The good news is that you can help, and many bee-friendly flowers, shrubs, and trees will also make your space look and smell absolutely heavenly all season long. Whether your home has a huge backyard garden, a small-space terrace, or even just an urban balcony, you can easily contribute to the overall health of your neighborhood bees (and the abundance of your local honey) by planting a bee garden. Here’s how to do it.

Plant a Wide Variety

Honeybees and their young consume huge quantities of pollen. Supporting a whole bee colony requires the presence of flowers that bloom not only in the summer months, but also in the spring and fall. To support bee colonies throughout the year, plant an assortment of annual and perennial flowers, shrubs, and trees that bloom at different times. To make sure your neighborhood bees are well-fed, try some of these favorite varieties:

Annuals: Cosmos, poppy, snap dragon, sunflower, zinnia, basil, thyme, dill, squash, cucumber, tomato, and melon.

Perennials: Coneflower, hyssop, aster, sedum, foxglove, delphinium, evening primrose, and hardy herbs like mint, bee balm, and catnip.

Shrubs & Bushes: Flowering currant, daphne, hibiscus, heather, lavender, Russian sage, lilac, rhododendron, and many varieties of brambling fruit including blackberry, raspberry, and blueberry.

Trees: Pussy willow, eucalyptus, buddleia, sycamore, and fruiting trees like cherry, pear, peach, and apple.

Sometimes “Basic” is Best

Though roses, petunias, marigolds, and other flowers may be eye-catching, they are often cultivated for beauty, not to produce the pollen and nectar that bees need to survive. Steer clear of double or “ruffled” flowers, which are shaped in a way that makes it difficult for honeybees to make their way to the center of the bloom to collect nectar. It’s fine to incorporate some of these showy flowers into your garden, but also try buy plenty of single-petal varieties that offer more of what pollinating insects are looking for.
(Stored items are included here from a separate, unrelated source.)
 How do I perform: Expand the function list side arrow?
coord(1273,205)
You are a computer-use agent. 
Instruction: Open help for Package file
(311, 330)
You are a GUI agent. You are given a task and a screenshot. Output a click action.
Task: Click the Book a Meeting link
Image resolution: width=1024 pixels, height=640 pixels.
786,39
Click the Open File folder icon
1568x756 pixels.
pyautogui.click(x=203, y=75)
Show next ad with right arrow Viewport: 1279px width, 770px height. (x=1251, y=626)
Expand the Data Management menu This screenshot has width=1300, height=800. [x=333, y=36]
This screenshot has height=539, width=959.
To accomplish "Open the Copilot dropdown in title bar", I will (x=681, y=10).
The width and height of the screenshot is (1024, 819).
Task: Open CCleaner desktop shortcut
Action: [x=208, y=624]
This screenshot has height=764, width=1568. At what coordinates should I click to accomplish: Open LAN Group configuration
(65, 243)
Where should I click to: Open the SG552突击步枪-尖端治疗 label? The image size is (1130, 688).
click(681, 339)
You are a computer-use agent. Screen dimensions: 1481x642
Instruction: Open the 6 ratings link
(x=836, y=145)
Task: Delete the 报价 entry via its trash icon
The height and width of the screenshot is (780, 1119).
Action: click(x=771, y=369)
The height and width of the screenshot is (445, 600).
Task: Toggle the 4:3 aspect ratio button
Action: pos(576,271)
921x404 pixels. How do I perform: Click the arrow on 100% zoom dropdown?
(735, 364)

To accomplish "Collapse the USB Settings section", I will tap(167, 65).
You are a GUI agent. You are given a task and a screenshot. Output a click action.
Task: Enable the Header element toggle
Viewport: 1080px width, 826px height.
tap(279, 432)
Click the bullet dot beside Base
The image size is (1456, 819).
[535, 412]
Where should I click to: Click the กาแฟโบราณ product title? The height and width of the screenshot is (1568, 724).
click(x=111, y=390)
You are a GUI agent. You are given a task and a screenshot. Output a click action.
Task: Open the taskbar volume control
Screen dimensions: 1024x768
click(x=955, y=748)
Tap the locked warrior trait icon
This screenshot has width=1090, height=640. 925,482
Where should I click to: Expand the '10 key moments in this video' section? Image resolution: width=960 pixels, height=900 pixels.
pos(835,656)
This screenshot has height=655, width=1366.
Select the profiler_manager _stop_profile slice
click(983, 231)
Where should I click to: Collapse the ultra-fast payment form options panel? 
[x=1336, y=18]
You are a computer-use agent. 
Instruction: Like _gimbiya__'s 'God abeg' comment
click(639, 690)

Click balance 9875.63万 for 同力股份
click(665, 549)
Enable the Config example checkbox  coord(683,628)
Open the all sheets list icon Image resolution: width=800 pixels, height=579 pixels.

Nip Neonicotinoids in the Bud

Many plants sold at commercial garden centers are pre-treated with pest-controlling neurotoxins called neonicotinoids. While this can be a real blessing for people who wish to repel pesky aphids, whiteflies, and beetles, the pesticide unfortunately also has an adverse effect on bee colonies. Some garden centers have special labels that identify plants that have been treated with neonicotinoids, so if your goal is to feed bees, be conscious of the plants you’re buying.

It’s Okay to be Local

The best varieties of plants for local bees (and the ones most likely to survive your particular climate and area pests) will be those that thrive in your Plant Hardiness Zone. Before you plant, find out which growing zone you live in, then choose flowers and vegetables that are best suited for your region. Local nurseries often stock specialty varieties, and seeds cultivated particularly for certain hardiness zones are easily found online.

Small Space? No Problem

Just because you live in a home with limited outdoor space doesn’t mean you can’t have an envy-inspiring bee garden. Even a few well-planted pots or hanging planters can make a world of difference for bees that must travel up to three miles from their hive to find food.

Planting a bee garden is an easy and rewarding way to give back to the environment. Incorporate some of these bee-friendly plants into your garden this season, and you’ll be the bee’s knees!